Dans beaucoup de pays africains, la plupart des tracteurs appartiennent au gouvernement, explique Jehiel Oliver, un homme d’affaires de 35 ans originaire de l’Ohio. Ce qui multiplie les étapes bureaucratiques et prive souvent les petits exploitants des tracteurs dont ils ont besoin pour réussir.
Mais si les agriculteurs africains manquent de tracteurs, ils ont en revanche des portables. Plus de 500 millions de personnes sur le continent sont abonnées à des services de téléphonie mobile, selon une étude menée en 2016 par le groupe de commerce GSM Association.
D’où l’idée de Jehiel Oliver de créer l’appli Hello Tractor (Allô Tracteur).
Voici comment elle fonctionne : un agriculteur envoie un texto à un agent de réservation qui organise l’envoi à la date désirée d’un tracteur des environs.
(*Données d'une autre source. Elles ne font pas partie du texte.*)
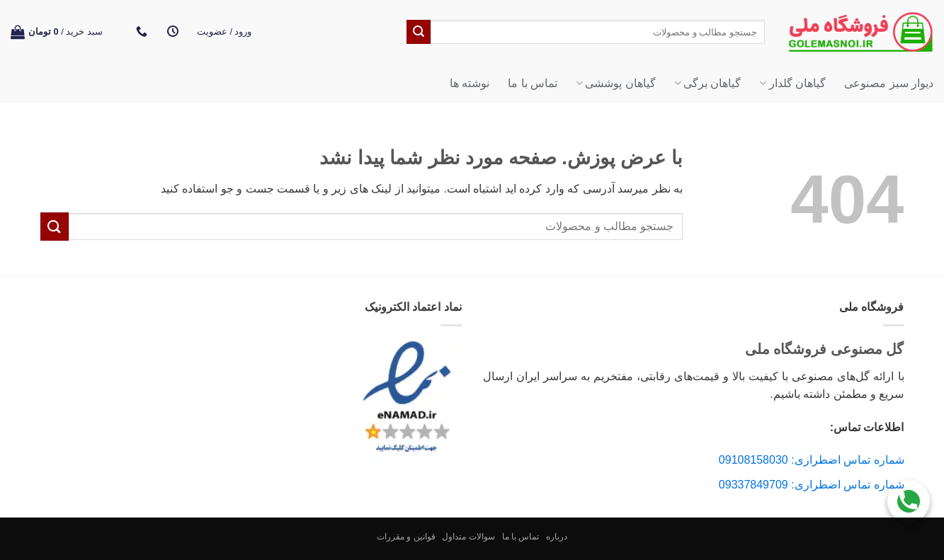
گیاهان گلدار (792, 83)
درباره (557, 537)
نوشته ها (470, 83)
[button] (224, 32)
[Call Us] (909, 497)
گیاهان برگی (707, 83)
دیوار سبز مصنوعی (889, 83)
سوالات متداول (468, 537)
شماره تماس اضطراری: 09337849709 (812, 484)
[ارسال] (419, 32)
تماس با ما (533, 83)
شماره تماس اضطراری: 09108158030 (812, 459)
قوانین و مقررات (406, 537)
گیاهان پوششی (615, 83)
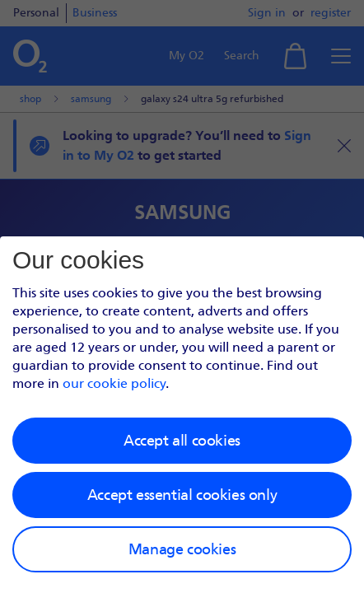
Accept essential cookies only (182, 495)
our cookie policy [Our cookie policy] (114, 383)
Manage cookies (182, 549)
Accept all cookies (182, 441)
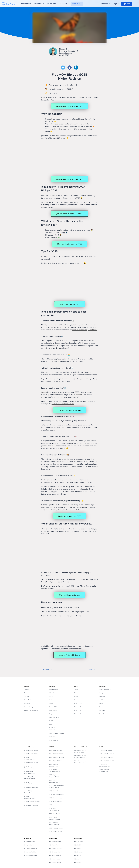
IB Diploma (52, 700)
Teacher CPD (53, 707)
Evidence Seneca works (31, 710)
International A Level (55, 693)
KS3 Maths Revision (55, 859)
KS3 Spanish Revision (55, 848)
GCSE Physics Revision (56, 761)
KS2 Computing (79, 841)
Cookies (77, 700)
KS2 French (77, 848)
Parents (26, 693)
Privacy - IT (77, 714)
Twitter (101, 703)
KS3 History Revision (55, 856)
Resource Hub (53, 710)
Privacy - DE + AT (79, 703)
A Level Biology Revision (31, 750)
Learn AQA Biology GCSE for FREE (70, 106)
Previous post (47, 670)
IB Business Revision (30, 852)
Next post (93, 670)
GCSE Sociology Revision (56, 828)
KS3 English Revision (55, 841)
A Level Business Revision (32, 753)
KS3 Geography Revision (56, 852)
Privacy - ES (78, 707)
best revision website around (63, 404)
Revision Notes (53, 689)
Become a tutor (54, 740)
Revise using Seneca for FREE (70, 516)
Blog (51, 714)
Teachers (27, 689)
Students (27, 696)
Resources (76, 4)
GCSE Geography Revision (57, 794)
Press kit (102, 714)
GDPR (76, 696)
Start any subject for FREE (70, 304)
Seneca (44, 392)
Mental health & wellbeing (57, 733)
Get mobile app (29, 707)
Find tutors (52, 737)
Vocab (51, 724)
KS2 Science (78, 862)
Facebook (102, 696)
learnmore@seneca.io (105, 689)
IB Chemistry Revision (30, 848)
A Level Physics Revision (31, 763)
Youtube (102, 700)
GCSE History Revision (56, 801)
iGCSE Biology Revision (106, 750)
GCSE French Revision (55, 791)
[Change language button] (136, 4)
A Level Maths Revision (31, 805)
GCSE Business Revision (56, 753)
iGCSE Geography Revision (107, 761)
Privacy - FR (78, 710)
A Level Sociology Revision (32, 802)
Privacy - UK (78, 693)
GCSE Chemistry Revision (56, 757)
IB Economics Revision (31, 856)
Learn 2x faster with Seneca (70, 655)
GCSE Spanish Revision (56, 831)
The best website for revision (70, 410)
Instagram (102, 693)
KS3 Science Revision (55, 862)
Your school (27, 700)
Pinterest (102, 707)
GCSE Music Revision (55, 814)
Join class (27, 703)
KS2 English (78, 845)
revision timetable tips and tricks (85, 330)
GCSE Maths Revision (55, 805)
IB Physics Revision (30, 845)
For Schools (63, 4)
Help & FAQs (103, 710)
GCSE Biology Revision (56, 750)
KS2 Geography (79, 852)
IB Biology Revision (30, 841)
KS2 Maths (77, 859)
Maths (51, 703)
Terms (76, 689)
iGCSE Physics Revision (106, 757)
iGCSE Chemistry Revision (107, 753)
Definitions (52, 721)
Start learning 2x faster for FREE (70, 244)
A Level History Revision (31, 787)
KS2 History (78, 856)
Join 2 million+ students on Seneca (70, 214)
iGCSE (51, 696)
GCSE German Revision (56, 798)
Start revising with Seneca (70, 595)
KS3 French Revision (55, 845)
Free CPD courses (54, 717)
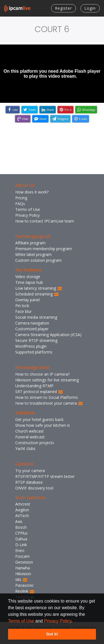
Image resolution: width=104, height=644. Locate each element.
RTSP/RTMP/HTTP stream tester (45, 476)
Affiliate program (30, 243)
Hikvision (23, 574)
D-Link (21, 544)
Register (63, 8)
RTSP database (29, 482)
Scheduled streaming (37, 294)
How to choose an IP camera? (42, 374)
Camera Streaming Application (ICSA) (48, 334)
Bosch (21, 527)
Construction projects (35, 443)
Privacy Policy (58, 621)
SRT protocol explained (39, 391)
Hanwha (22, 568)
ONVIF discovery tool (34, 488)
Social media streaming (36, 317)
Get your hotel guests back (39, 419)
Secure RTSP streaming (36, 340)
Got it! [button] (52, 634)
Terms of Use (21, 621)
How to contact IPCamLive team (45, 221)
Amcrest (23, 504)
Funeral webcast (30, 437)
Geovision (24, 562)
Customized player (32, 329)
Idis (21, 579)
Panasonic (24, 585)
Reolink (25, 591)
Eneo (20, 550)
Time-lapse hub (29, 282)
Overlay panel (27, 300)
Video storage (28, 276)
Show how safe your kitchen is (42, 425)
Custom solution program (38, 260)
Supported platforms (34, 352)
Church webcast (29, 431)
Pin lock (22, 305)
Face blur (23, 311)
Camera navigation (32, 323)
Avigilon (22, 510)
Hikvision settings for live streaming (47, 380)
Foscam (22, 556)
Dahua (21, 539)
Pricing (21, 198)
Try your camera (30, 470)
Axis (19, 521)
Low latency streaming (39, 288)
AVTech (22, 515)
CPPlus (21, 533)
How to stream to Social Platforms (47, 397)
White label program (33, 254)
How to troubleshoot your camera (49, 403)
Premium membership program (44, 248)
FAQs (20, 203)
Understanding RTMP (34, 386)
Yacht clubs (25, 448)
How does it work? (32, 192)
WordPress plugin (31, 346)
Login (90, 8)
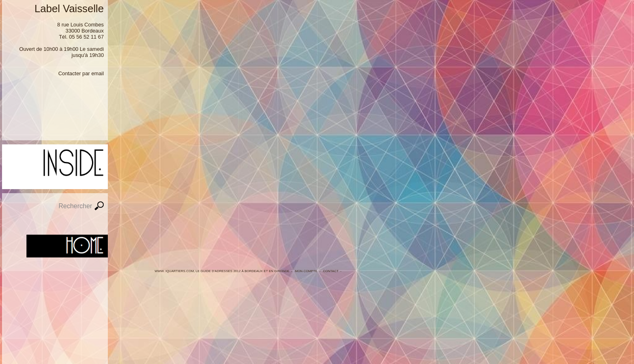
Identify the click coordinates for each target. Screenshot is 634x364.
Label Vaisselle (69, 9)
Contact (331, 271)
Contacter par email (81, 73)
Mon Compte (306, 271)
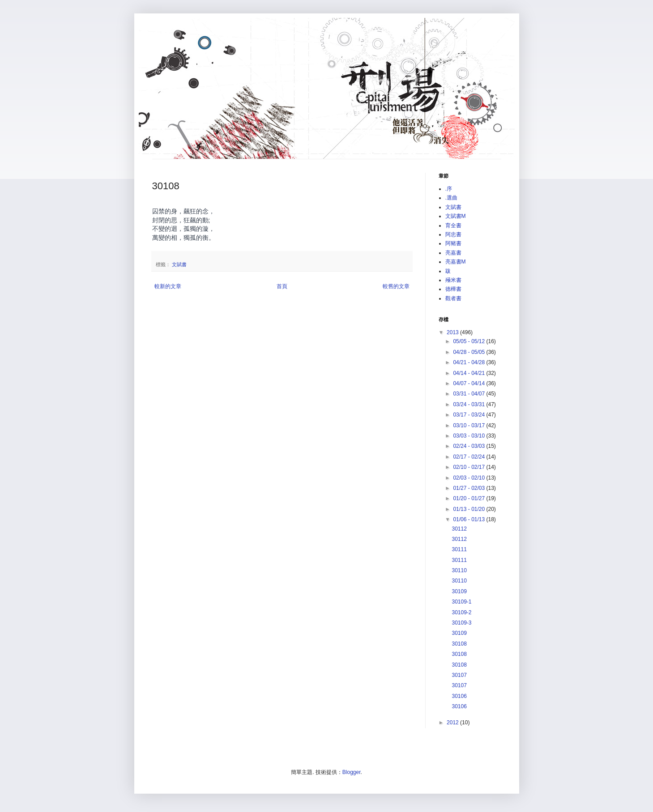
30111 (459, 549)
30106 (459, 696)
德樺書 (453, 289)
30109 (459, 591)
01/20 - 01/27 (469, 498)
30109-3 (461, 623)
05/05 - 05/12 (469, 341)
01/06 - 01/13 (469, 519)
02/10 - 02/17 (469, 467)
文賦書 (179, 264)
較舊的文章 (396, 286)
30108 (459, 644)
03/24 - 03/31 (469, 404)
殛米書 (453, 280)
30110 (459, 570)
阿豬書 (453, 243)
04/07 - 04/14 (469, 383)
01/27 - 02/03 (469, 488)
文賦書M (456, 216)
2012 (453, 723)
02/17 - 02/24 (469, 457)
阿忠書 (453, 234)
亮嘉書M (456, 262)
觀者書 (453, 298)
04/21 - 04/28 (469, 362)
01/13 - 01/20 (469, 509)
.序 (448, 189)
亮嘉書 (453, 253)
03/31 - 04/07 (469, 394)
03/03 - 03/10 (469, 436)
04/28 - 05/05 (469, 352)
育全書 (453, 225)
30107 (459, 675)
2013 (453, 332)
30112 (459, 529)
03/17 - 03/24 (469, 415)
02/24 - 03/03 (469, 446)
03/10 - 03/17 (469, 425)
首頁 (282, 286)
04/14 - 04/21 (469, 373)
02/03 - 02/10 (469, 478)
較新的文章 (168, 286)
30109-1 (461, 602)
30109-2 (461, 612)
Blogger (351, 772)
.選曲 (451, 198)
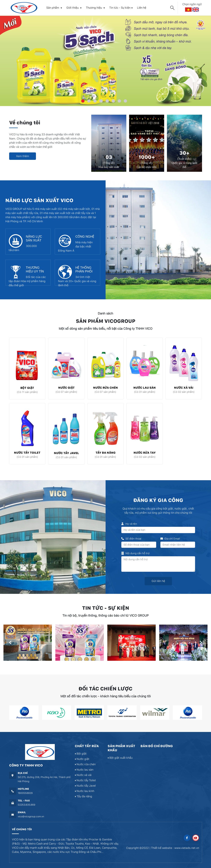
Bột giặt (27, 388)
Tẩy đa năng (105, 453)
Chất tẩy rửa (87, 746)
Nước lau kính (84, 791)
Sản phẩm (54, 8)
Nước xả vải (184, 388)
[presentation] (10, 643)
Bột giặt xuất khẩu (120, 758)
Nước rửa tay (144, 453)
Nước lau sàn (144, 388)
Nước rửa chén (105, 388)
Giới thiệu (74, 8)
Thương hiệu (95, 8)
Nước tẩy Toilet (27, 453)
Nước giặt (67, 388)
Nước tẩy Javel (67, 453)
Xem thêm (23, 156)
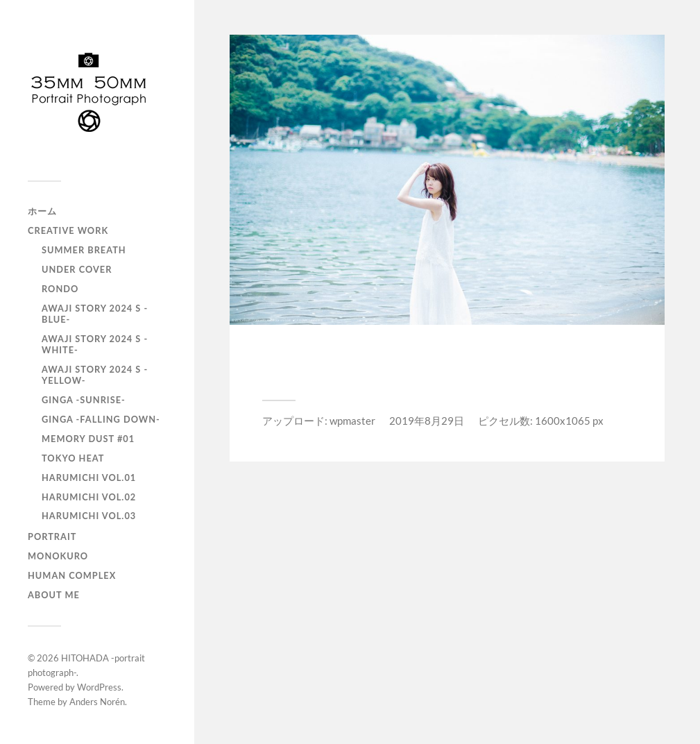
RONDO (60, 289)
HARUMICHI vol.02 (89, 497)
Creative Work (68, 230)
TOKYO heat (73, 458)
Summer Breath (84, 250)
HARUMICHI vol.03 (89, 516)
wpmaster (352, 421)
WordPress (99, 687)
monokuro (58, 556)
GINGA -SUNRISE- (83, 400)
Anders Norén (97, 702)
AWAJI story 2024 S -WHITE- (94, 344)
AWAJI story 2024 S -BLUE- (94, 314)
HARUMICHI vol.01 (89, 477)
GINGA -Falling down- (101, 419)
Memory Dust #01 (88, 439)
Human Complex (71, 575)
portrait (52, 536)
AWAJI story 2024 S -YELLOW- (94, 375)
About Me (53, 595)
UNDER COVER (76, 269)
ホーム (42, 211)
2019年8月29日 (427, 421)
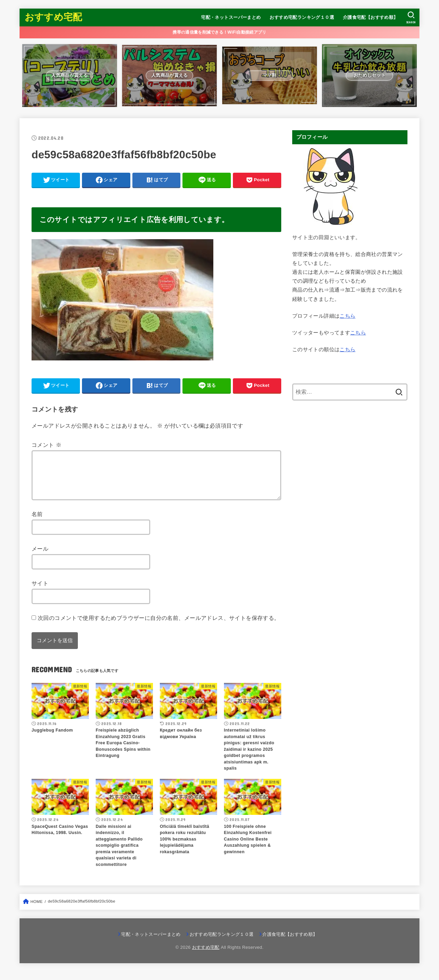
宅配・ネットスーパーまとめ (231, 17)
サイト (40, 592)
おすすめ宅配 (53, 17)
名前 (37, 522)
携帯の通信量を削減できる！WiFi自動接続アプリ (219, 32)
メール (40, 557)
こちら (347, 316)
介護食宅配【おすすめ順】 (370, 17)
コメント (46, 445)
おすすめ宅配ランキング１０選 (302, 17)
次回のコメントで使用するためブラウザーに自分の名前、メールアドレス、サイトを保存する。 (159, 626)
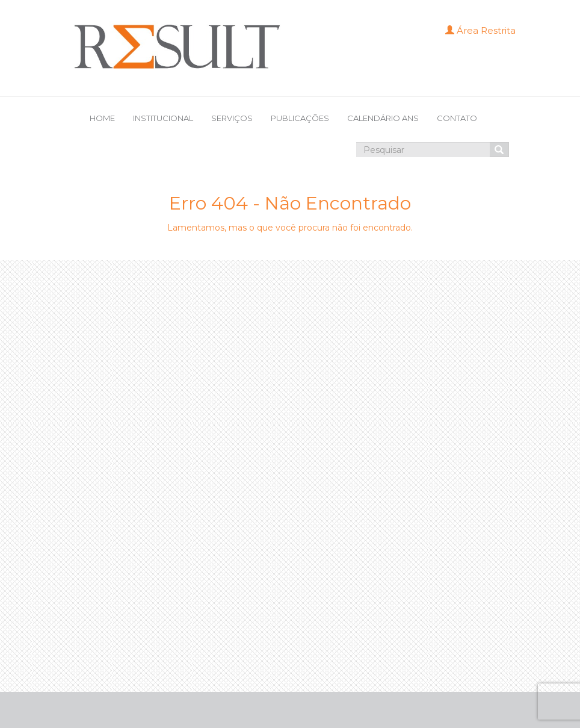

Le petit exploitant s’en sert alors pour labourer sa terre, récolter et transporter ses produits ou pour tout autre besoin sur son champ et sur d’autres lopins avoisinants où le tracteur peut être utile. Jusqu’à 30 petites exploitations peuvent être desservies par un même tracteur. L’appli Hello Tractor relie et cartographie les petites exploitations, collecte des données sur l’emplacement des différentes récoltes, peut faire livrer des engrais et d’autres intrants. Elle signale aussi le moment où le tracteur doit faire l’objet d’une révision.
Les petits tracteurs permettent aux agriculteurs de travailler une plus grande superficie de terre et ils servent aussi à créer des emplois. Jehiel Oliver a calculé que chaque tracteur peut créer environ 4,1 emplois si on compte, entre autres, les conducteurs, les techniciens et les agents de réservation.
« Ce n’est pas souvent qu’on peut dire ‘Je fais de bonnes affaires et j’ai aussi un effet profond et positif sur mes clients’ », confie Jehiel Oliver. Cet entrepreneur, qui a grandi dans un quartier pauvre de l’est de Cleveland, a établi le siège de Hello Tractor dans le sud-est de Washington où les taux de chômage et de pauvreté sont plus élevés qu’ailleurs dans la capitale.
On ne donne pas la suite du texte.